→ What is asked
Quote every line of the data below word for word, omitting the pictures.

→ Given information
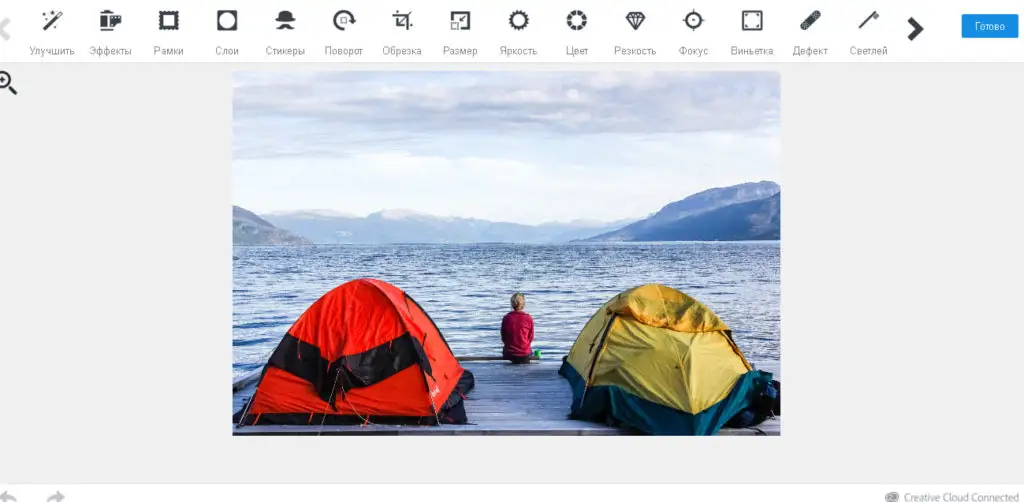Open the Размер resize tool
The height and width of the screenshot is (502, 1024).
(x=460, y=29)
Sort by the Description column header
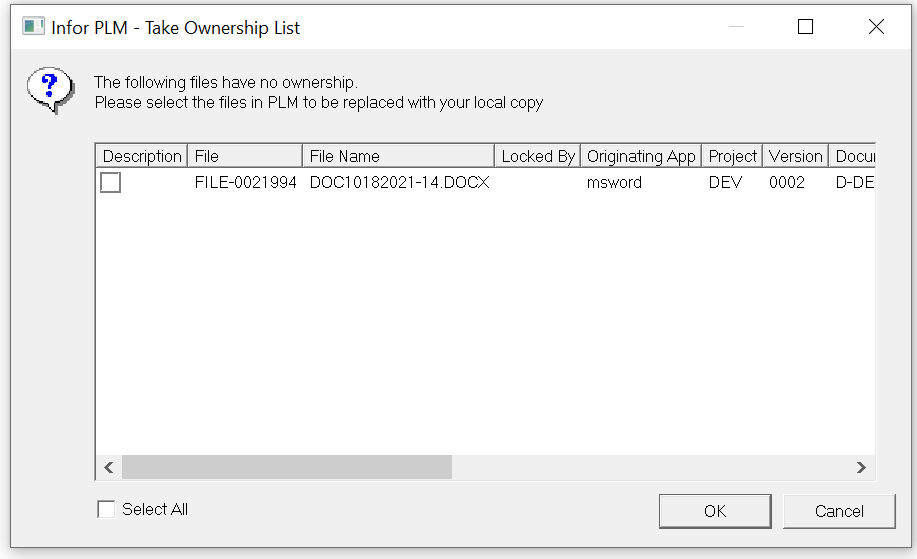The height and width of the screenshot is (559, 917). (x=142, y=156)
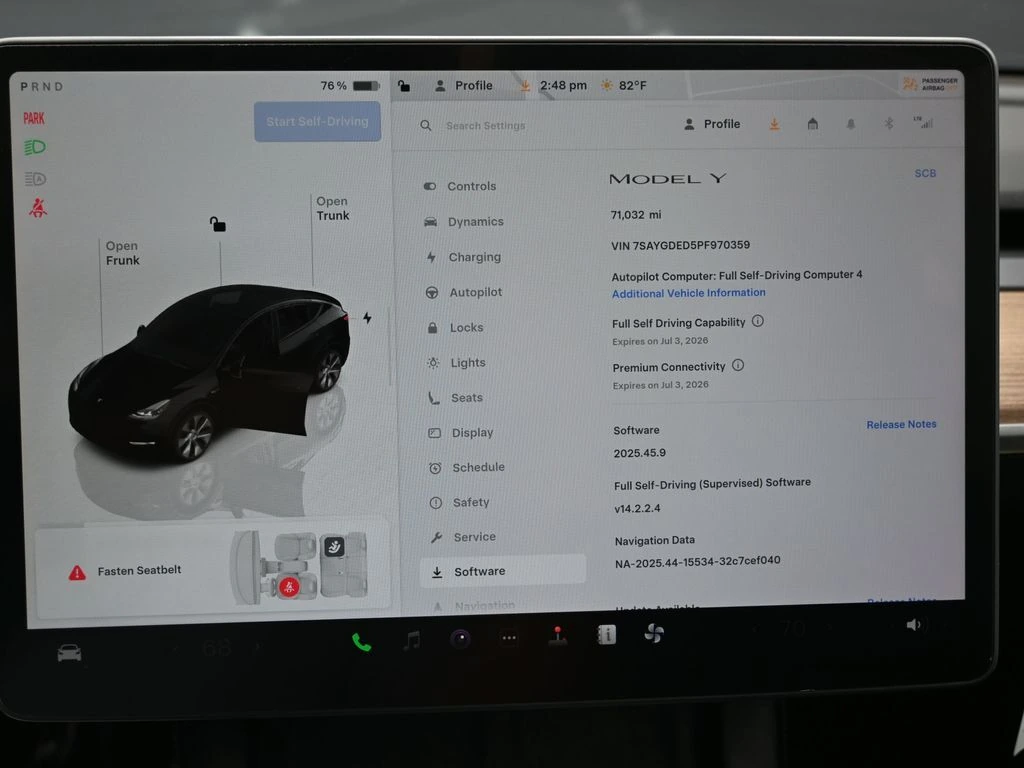Open Profile dropdown in settings header
1024x768 pixels.
tap(712, 124)
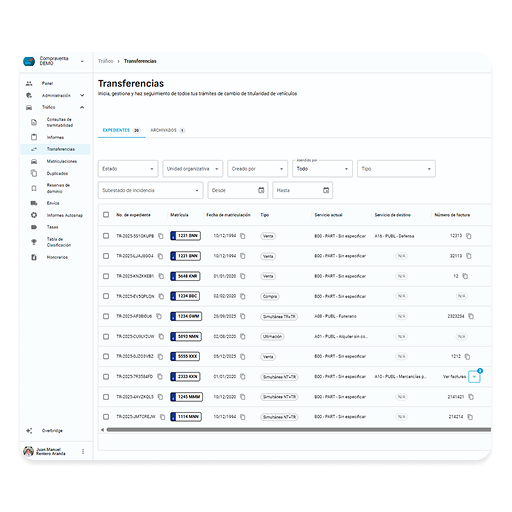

→ Exercise output
Open the Размер resize tool
The height and width of the screenshot is (502, 1024).
(x=460, y=29)
Sort by the Description column header
The height and width of the screenshot is (559, 917). (x=142, y=156)
Open Profile dropdown in settings header
1024x768 pixels.
tap(712, 124)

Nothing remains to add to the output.